G.Y.: Dans les premiers jours de l’intervention, certains militaires français ont déclaré avoir été surpris par le niveau d’équipement et de détermination des combattants islamistes, lourdement armés et disposant de colonnes importantes de pick-ups. Grâce à son avantage aérien, la France a réussi à repousser rapidement l’offensive islamiste.
Mais les choses risquent désormais de se compliquer. Il est très probable que les rebelles adoptent une tactique de repli dans des zones très difficiles d’accès. Il sera extrêmement périlleux d’aller les déloger dans les régions à la fois désertiques et montagneuses à l’extrême nord du pays.
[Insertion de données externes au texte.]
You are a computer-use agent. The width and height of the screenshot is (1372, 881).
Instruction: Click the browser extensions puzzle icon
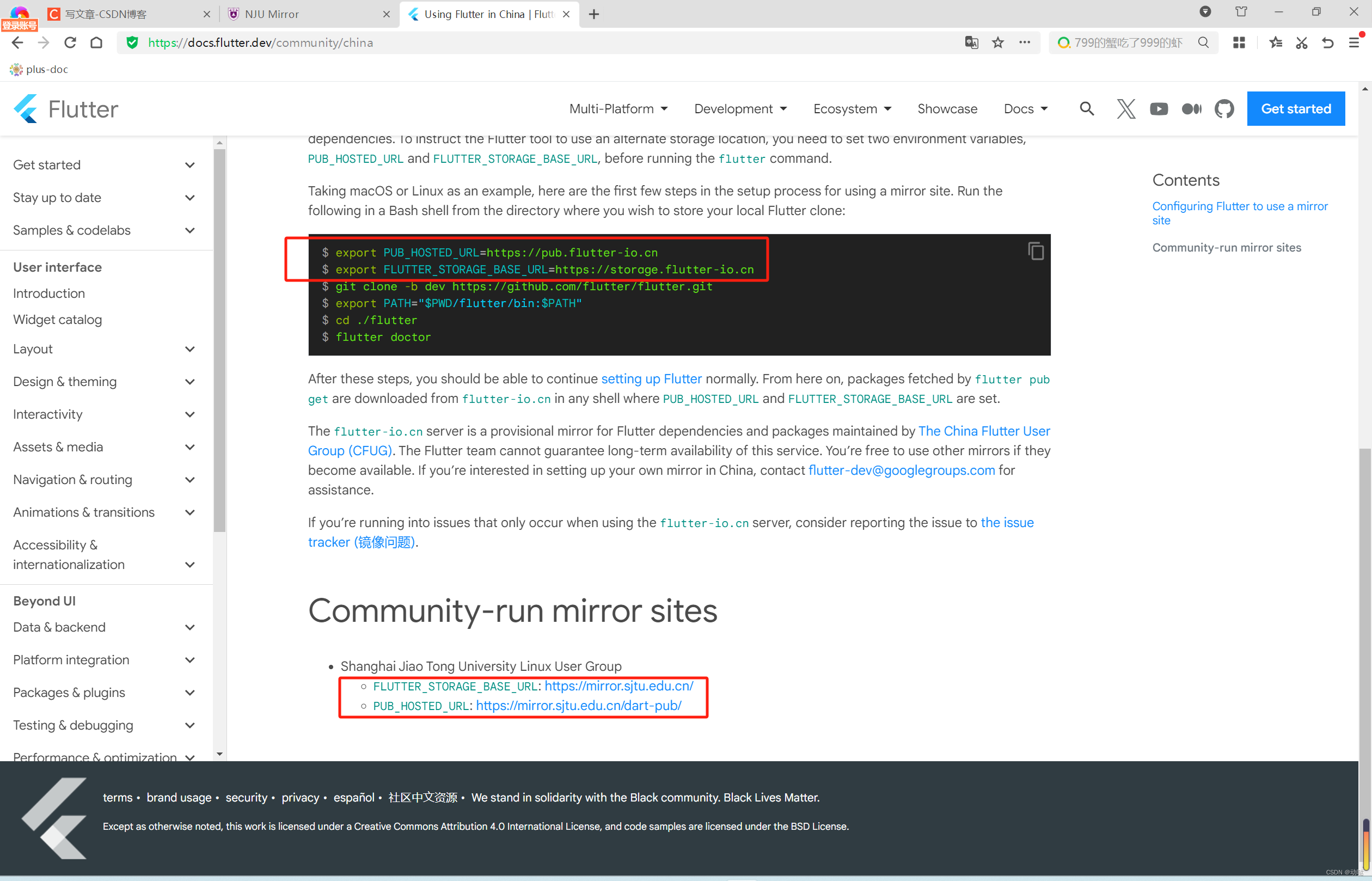click(1237, 42)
swissinfo.ch: L’armée française risque-t-elle de devoir rester longtemps au Mali?
G.Y. : L’intervention ne se situe pas dans un cadre temporel défini, puisque les objectifs sont eux-mêmes changeants. Au départ, la France est officiellement intervenue pour bloquer la progression des groupes islamistes et défendre le gouvernement malien. Elle a ensuite adopté un objectif de reconquête total du Nord-Mali, ce qui s’avère beaucoup plus ambitieux.
Si les troupes africaines n’arrivent pas à se déployer rapidement et si le rôle que doivent jouer les différentes forces sur le terrain n’est pas clarifié, le leadership français devra alors être prolongé, ce qui sera de plus en plus difficile à justifier d’un point de vue politique.
L’islamisme radical des groupes contre lesquels la France est entrée en action au Mali «est en réalité théâtral et fait office de paravent à une véritable économie politique du terrorisme», estime Mohammad Mohamedou, professeur invité à l’Institut des études internationales et du développement et directeur du Programme régional au centre de politique de sécurité de Genève.
Mohammad Mohamedou y décèle les formes nouvelles du terrorisme mondialisé et dépolitisé, qui se drape de religieux pour masquer ses activités crapuleuses. Comme l’a prouvé la prise d’otages qui a mal tourné sur un site gazier en Algérie, «le propre de ces nouveaux groupes transnationaux est de pouvoir agir sur plusieurs tableaux simultanément, afin de générer une force décuplée qui va au-delà de leurs capacités réelles».
Cette nouvelle donne se traduit par une multiplication des trafics, à grande échelle, de drogue, d’armement, d’essence et d’otages. C’est le cas au Sahel, mais aussi dans le delta du Nigeria, au large de la Somalie ou encore au nord du Mexique, poursuit le professeur.
La chute du colonel Kadhafi a été le point de départ à la déstabilisation du Nord-Mali, estime encore l’ancien ministre mauritanien. Plusieurs facteurs se sont conjugués: «Le retour de Touaregs aguerris, la disponibilité d’armements pillés dans les stocks que Kadhafi avait ouvert dès fin février 2011 et, enfin, l’aubaine du désordre étatique pour les groupes armés radicaux qui ont pu sillonner la région avec plus de facilité que par le passé.»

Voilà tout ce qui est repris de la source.